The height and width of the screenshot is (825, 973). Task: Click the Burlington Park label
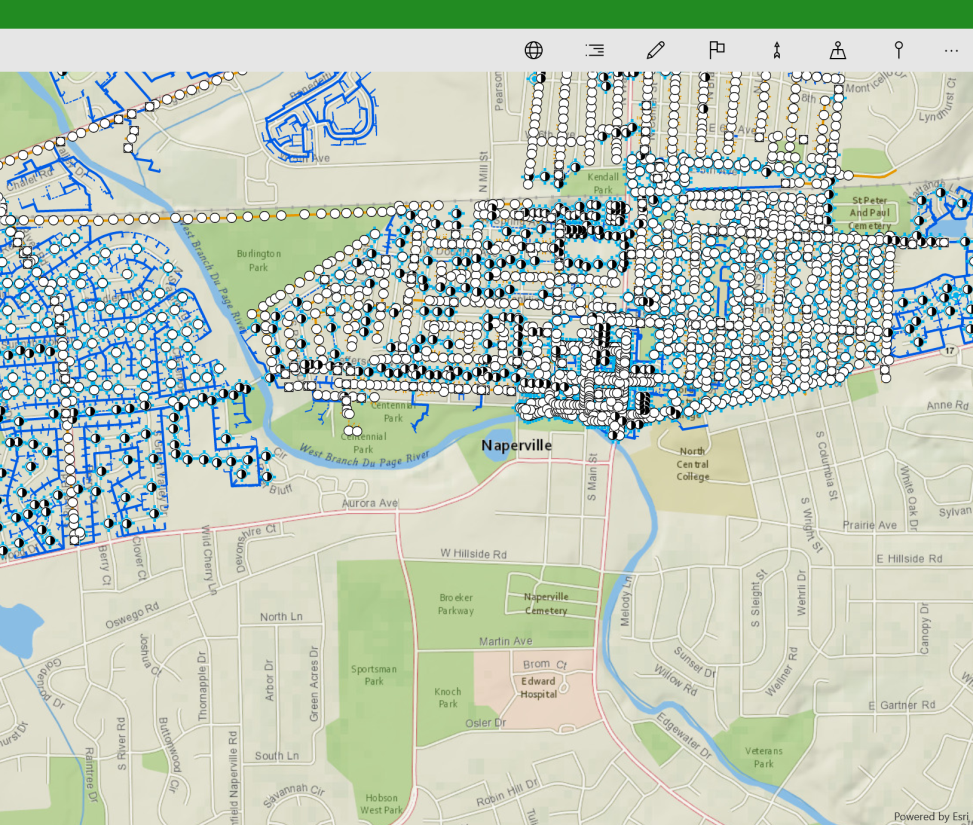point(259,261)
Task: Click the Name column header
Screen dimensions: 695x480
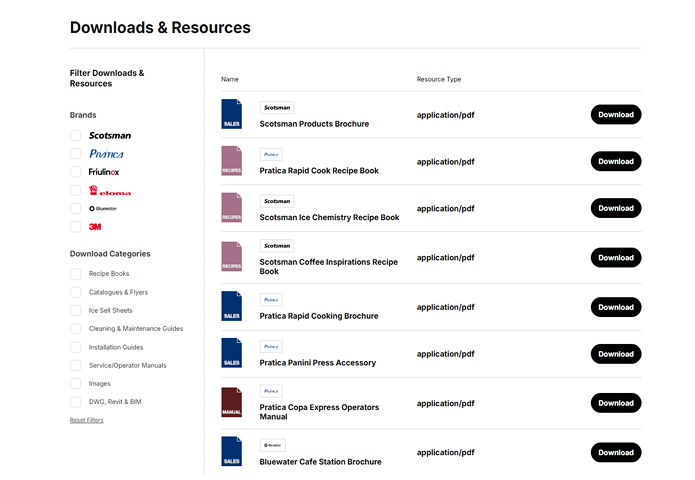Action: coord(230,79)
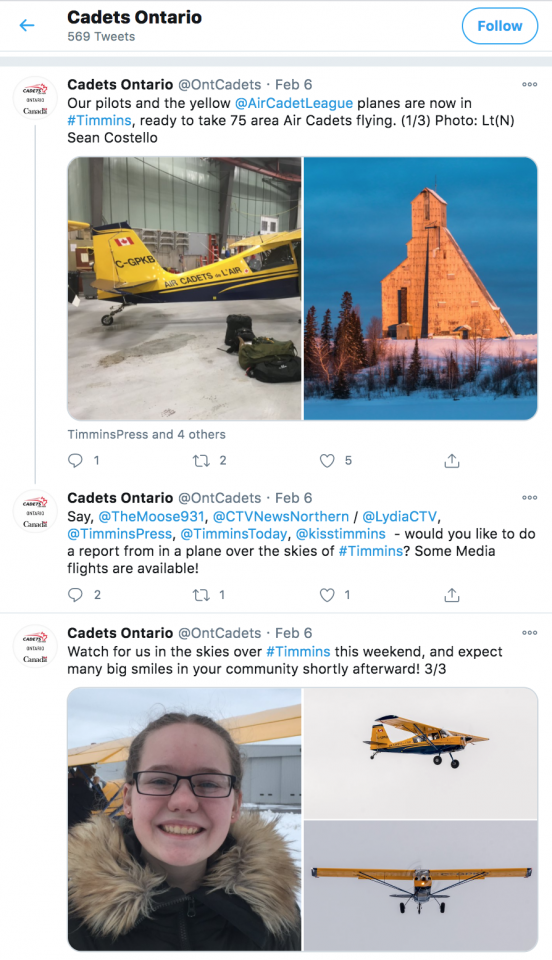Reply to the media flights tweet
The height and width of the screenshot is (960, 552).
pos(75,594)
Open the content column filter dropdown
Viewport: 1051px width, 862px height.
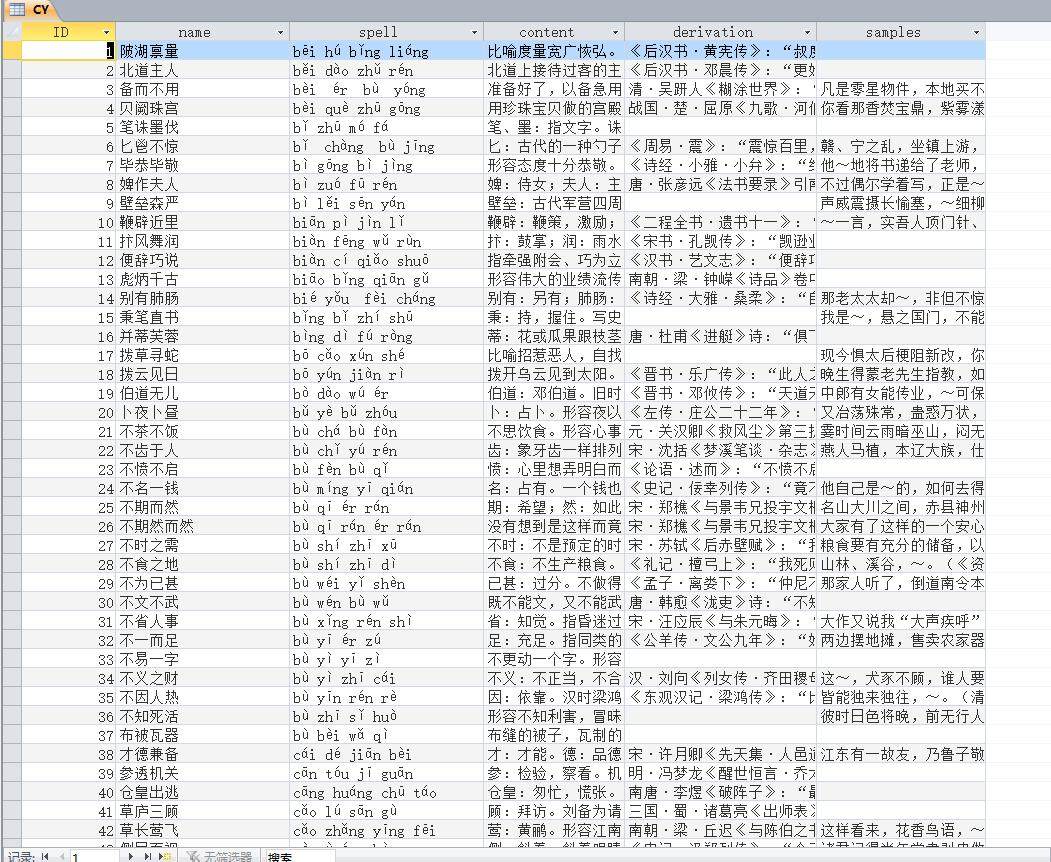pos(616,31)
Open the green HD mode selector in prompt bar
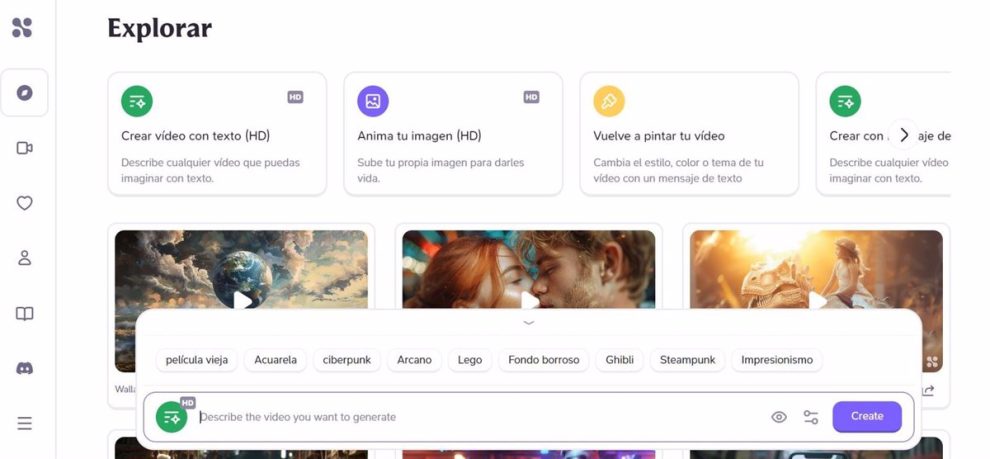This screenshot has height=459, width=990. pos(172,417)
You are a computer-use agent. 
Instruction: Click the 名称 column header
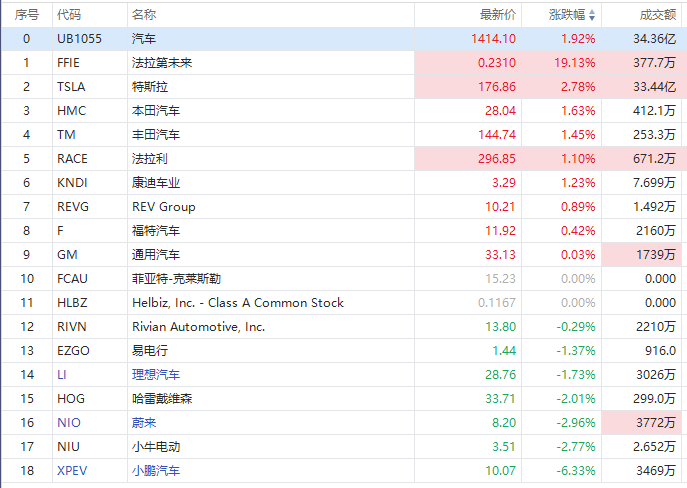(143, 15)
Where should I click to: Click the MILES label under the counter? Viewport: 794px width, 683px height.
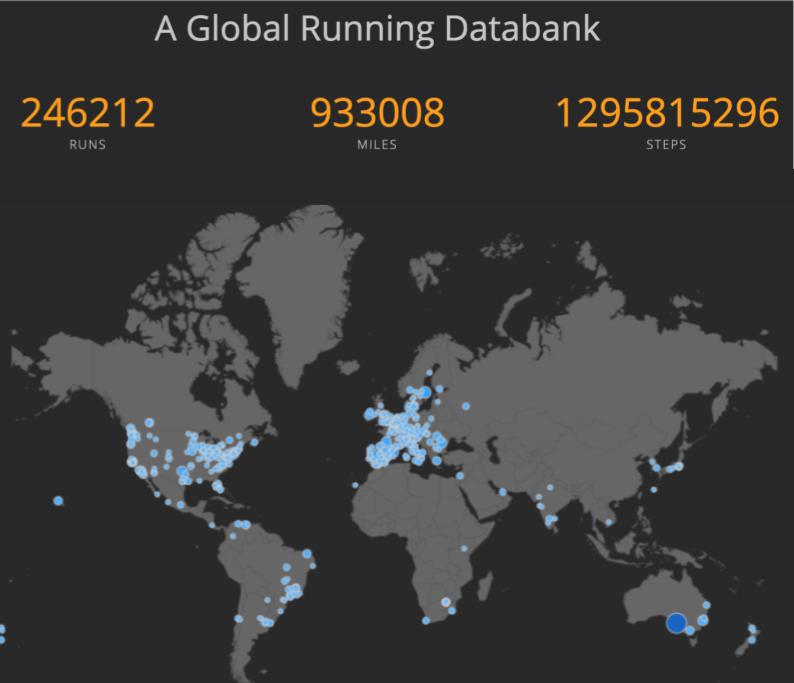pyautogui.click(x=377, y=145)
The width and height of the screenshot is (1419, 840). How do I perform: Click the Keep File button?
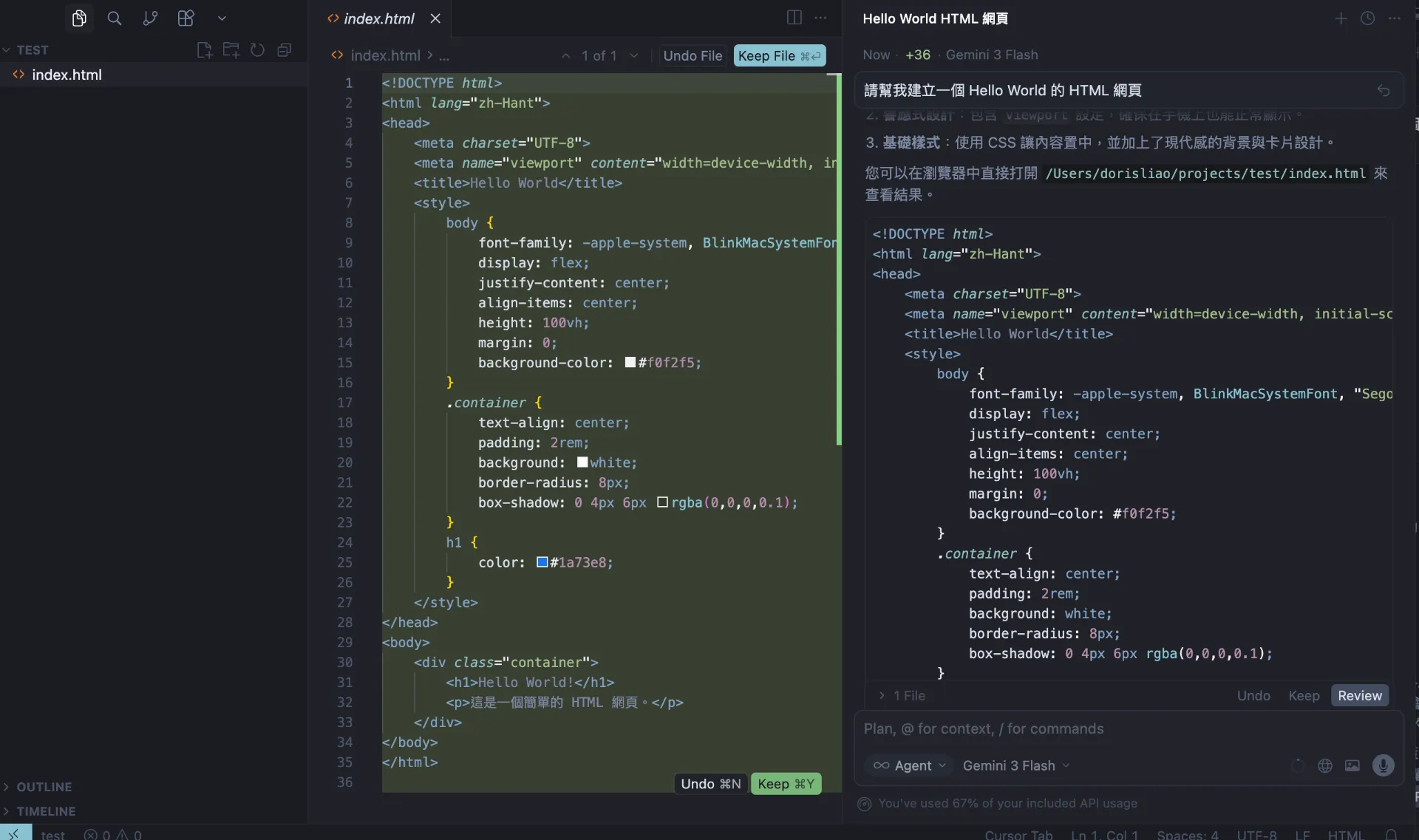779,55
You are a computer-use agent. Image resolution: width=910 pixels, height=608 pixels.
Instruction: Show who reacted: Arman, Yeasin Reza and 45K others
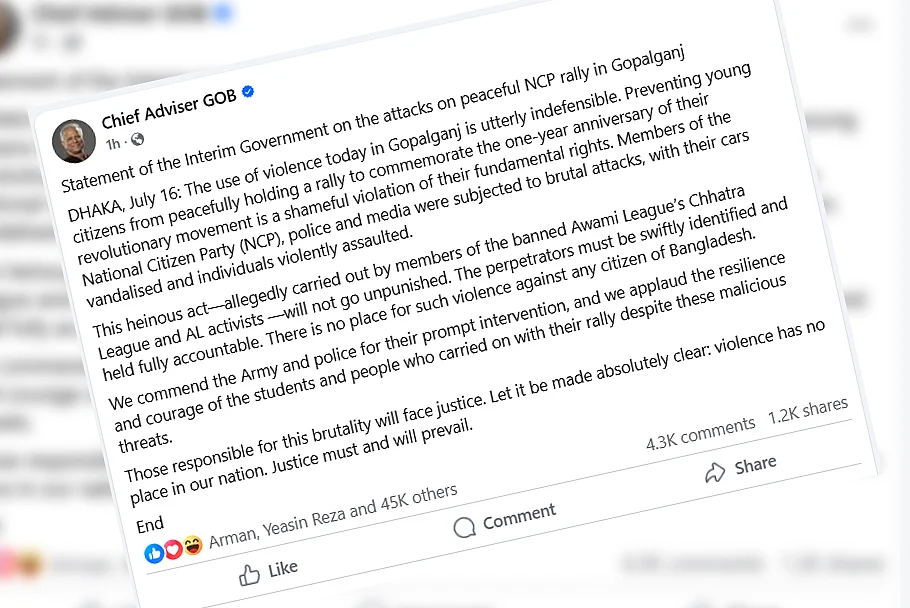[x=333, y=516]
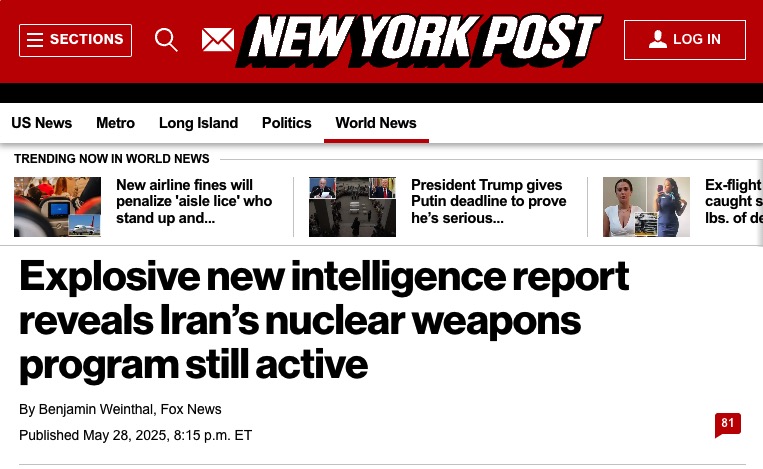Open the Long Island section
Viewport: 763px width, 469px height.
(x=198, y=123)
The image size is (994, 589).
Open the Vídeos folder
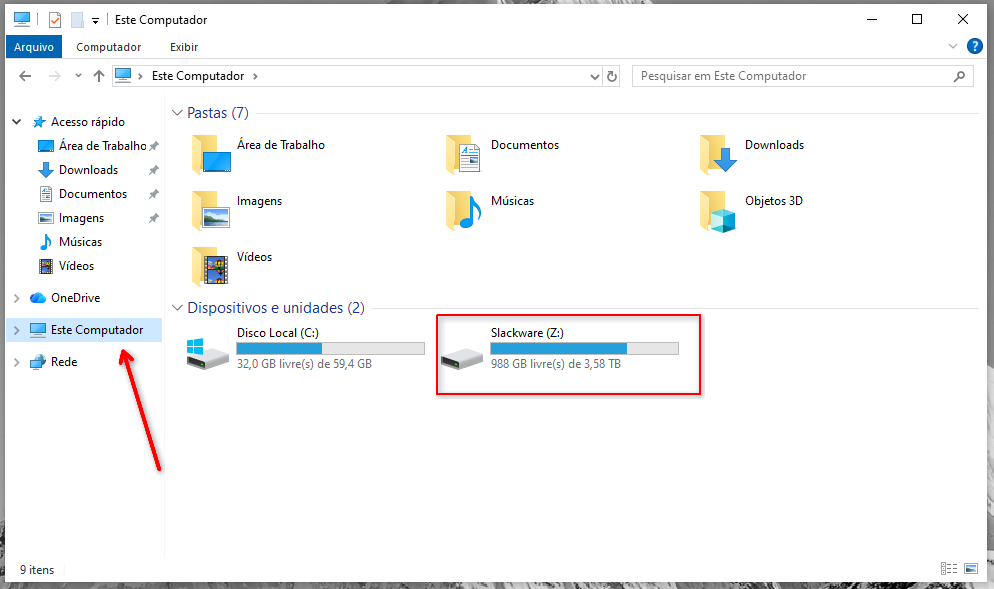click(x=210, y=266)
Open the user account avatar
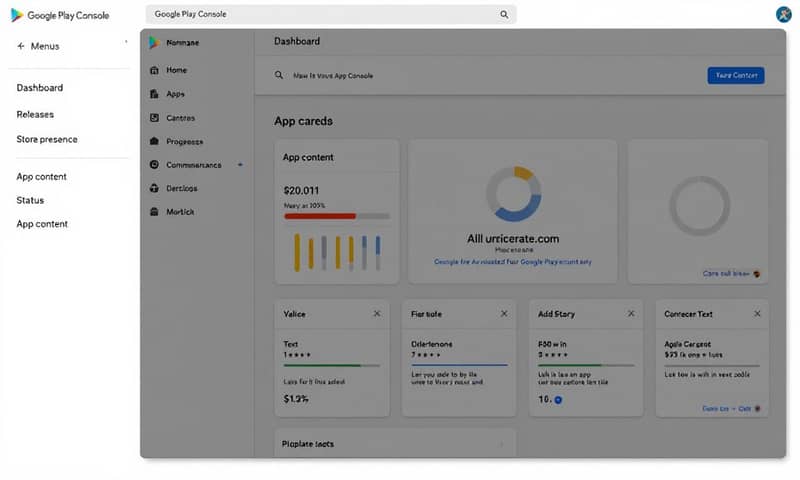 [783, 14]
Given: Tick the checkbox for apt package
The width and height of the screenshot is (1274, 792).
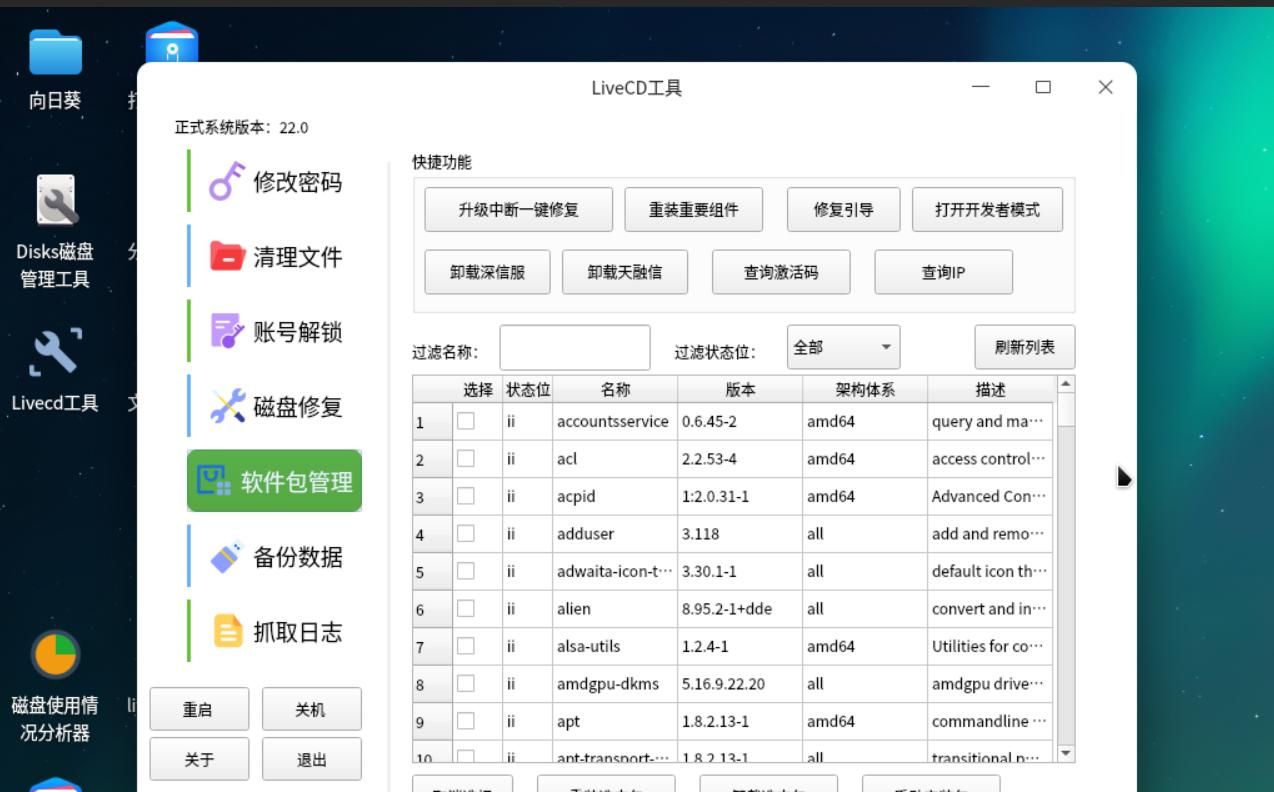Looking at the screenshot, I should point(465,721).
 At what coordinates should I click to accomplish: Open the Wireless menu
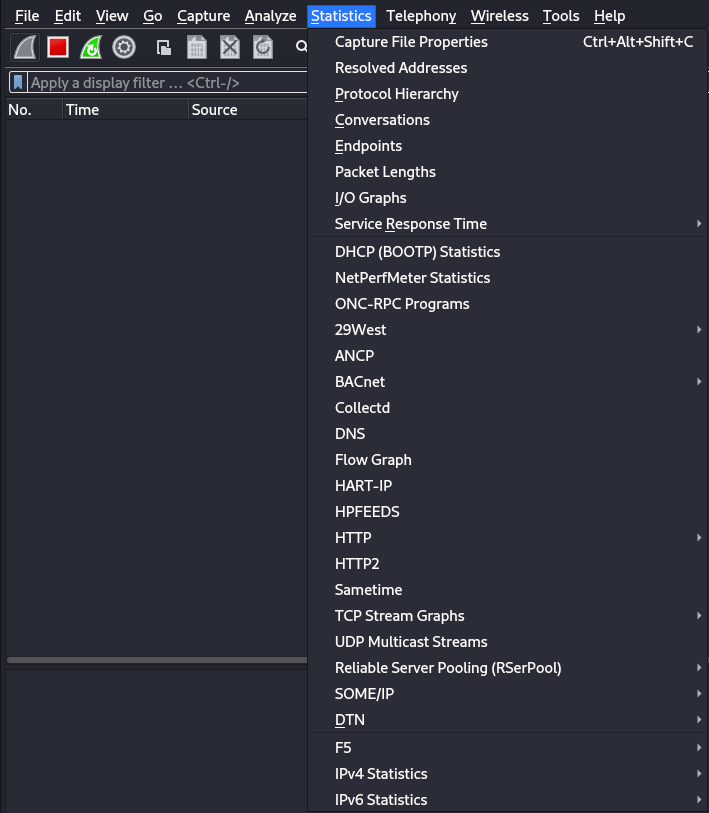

···

* **Given task**
Copy every one of the entries above word for word, leaving out the pictures.

* **The reply**
The height and width of the screenshot is (825, 973). Task: Click the Burlington Park label
point(259,261)
Task: Click the Name column header
Screen dimensions: 695x480
Action: coord(230,79)
Reply to the media flights tweet
The height and width of the screenshot is (960, 552).
pos(75,594)
Open the content column filter dropdown
Viewport: 1051px width, 862px height.
pos(616,31)
Open the green HD mode selector in prompt bar
This screenshot has height=459, width=990. pos(172,417)
You are a computer-use agent. 
Instruction: Click the 名称 column header
(143, 15)
Where should I click to: Click the MILES label under the counter? Viewport: 794px width, 683px height.
pyautogui.click(x=377, y=145)
The width and height of the screenshot is (1419, 840). How do I perform: Click the Keep File button?
779,55
You are a computer-use agent. Image resolution: width=910 pixels, height=608 pixels.
Instruction: Show who reacted: Arman, Yeasin Reza and 45K others
[x=333, y=516]
Open the Long Island section
Viewport: 763px width, 469px height.
(x=198, y=123)
The image size is (994, 589).
Open the Vídeos folder
click(x=210, y=266)
Open the user account avatar
 [783, 14]
Given: Tick the checkbox for apt package
The width and height of the screenshot is (1274, 792).
Looking at the screenshot, I should point(465,721).
 At what coordinates should I click to accomplish: Open the Wireless menu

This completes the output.